Personal information
- Date of birth: 30 July 1985 (age 40)
- Place of birth: Bratislava, Czechoslovakia
- Height: 1.85 m (6 ft 1 in)
- Position(s): Defender / Defensive Midfielder

Youth career
- 1997–2004: Slovan Bratislava

Senior career*
- Years: Team / Apps / (Gls)
- 2004–2008: Slovan Bratislava / ? / (?)
- 2007–2008: → Baník Sokolov (loan) / ? / (?)
- 2008–2010: Baník Sokolov / 37 / (0)
- 2010–2012: SFM Senec / ? / (?)
- 2012–2013: Petržalka / ? / (?)
- 2013–2014: Greenock Morton / 15 / (1)
- 2014: Livingston / 7 / (0)
- 2014–2015: Rača / ? / (?)
- 2015–2018: Danubia Hrubý Šúr / ? / (?)
- 2018–: SV Petzenkirchen / ? / (?)

= Michal Habai =

Slovak footballer

Michal Habai (born 30 July 1985) is a Slovak former professional footballer who played as a defender or defensive midfielder.

==Club career==
Habai came to Scotland at the age of 27, having spent his career playing in his homeland of Slovakia, with a spell in the Czech Republic with Druhá liga side Baník Sokolov.

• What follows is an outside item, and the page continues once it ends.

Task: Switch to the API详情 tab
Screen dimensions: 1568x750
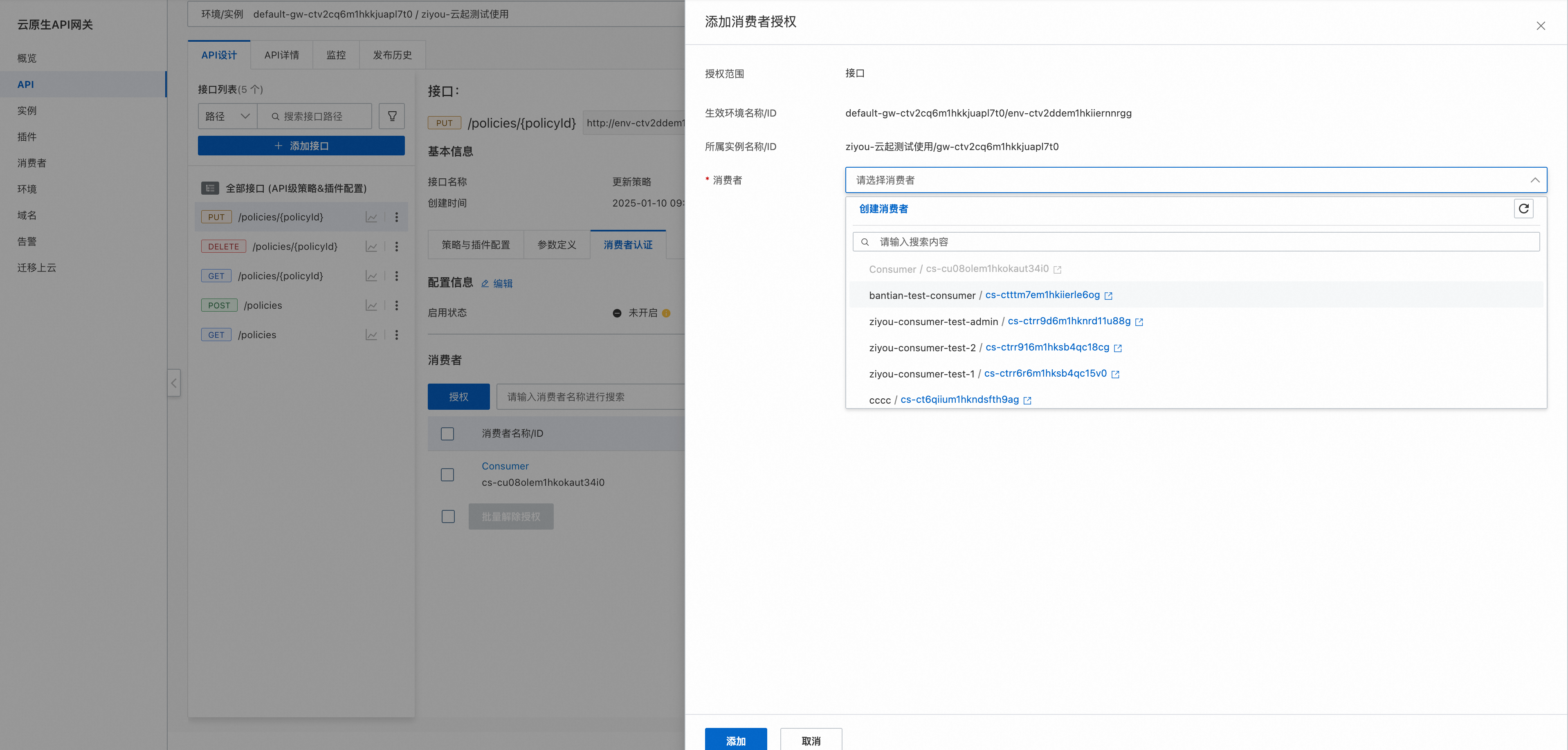Action: point(281,55)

He signed for Greenock Morton in July 2013, and made his first competitive debut for Morton in a 1–0 defeat in the Scottish Challenge Cup to Annan Athletic. He scored his first goal for Morton in a 6-2 Scottish League Cup win over East Fife.

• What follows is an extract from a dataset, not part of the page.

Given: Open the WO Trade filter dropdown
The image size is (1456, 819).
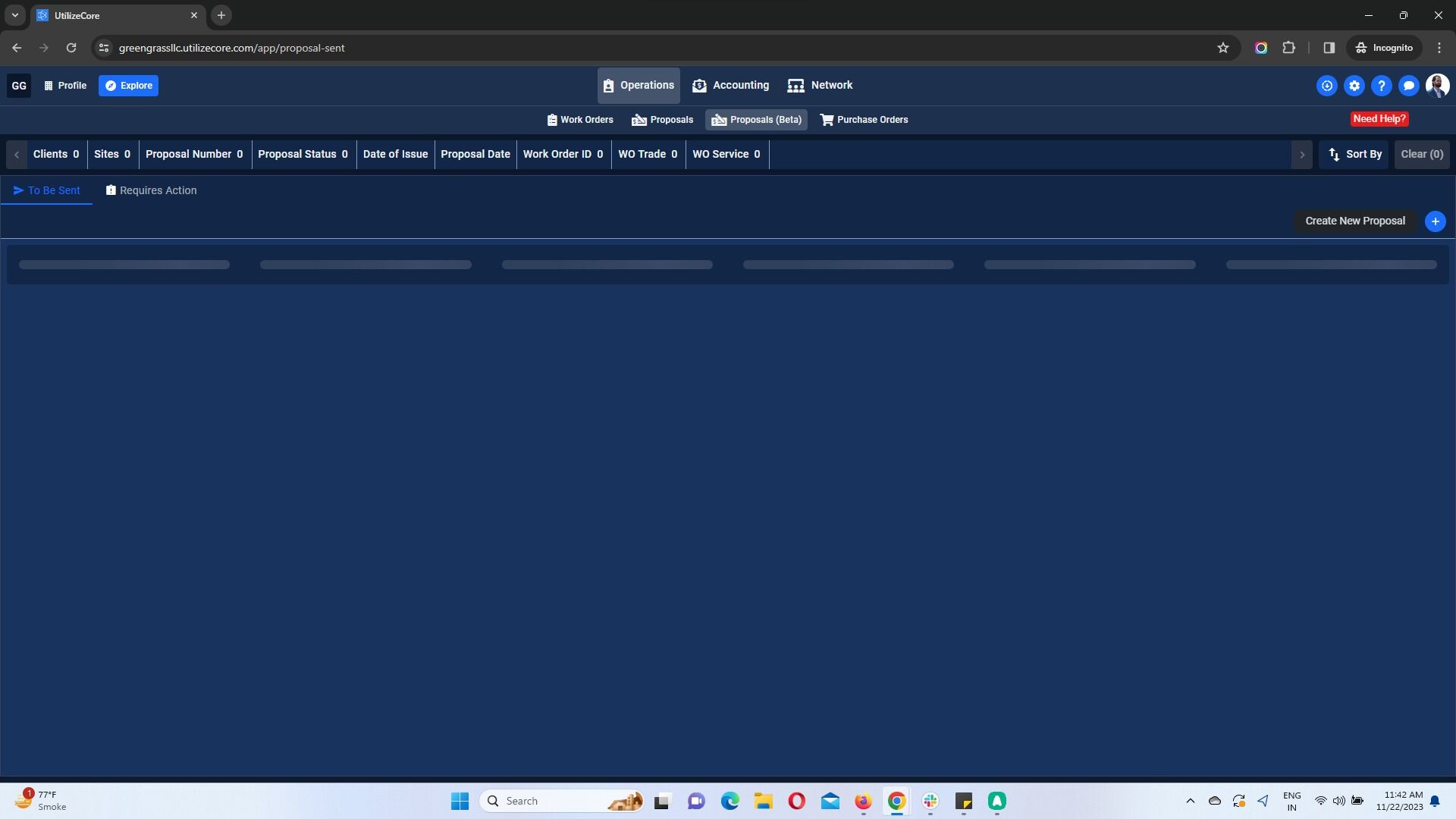Looking at the screenshot, I should [x=648, y=154].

Habai turned down an offer of a trial from League One side Rangers after catching their eye playing as a trialist in Morton's pre-season friendly with Sheffield United.

Morton released Habai in January 2014, he signed for Livingston the same day. He was released by Livingston in May 2014. At the start of the 2015–16 season, Habai joined FK Rača in the Slovak third tier.

Habai moved to Austrian lower-league side SV Petzenkirchen in the summer of 2018.

==Personal life==
Although Habai played for Slovan Bratislava, he was a childhood fan of city rivals Artmedia Bratislava (who famously defeated Celtic in the UEFA Champions League qualifiers in 2005).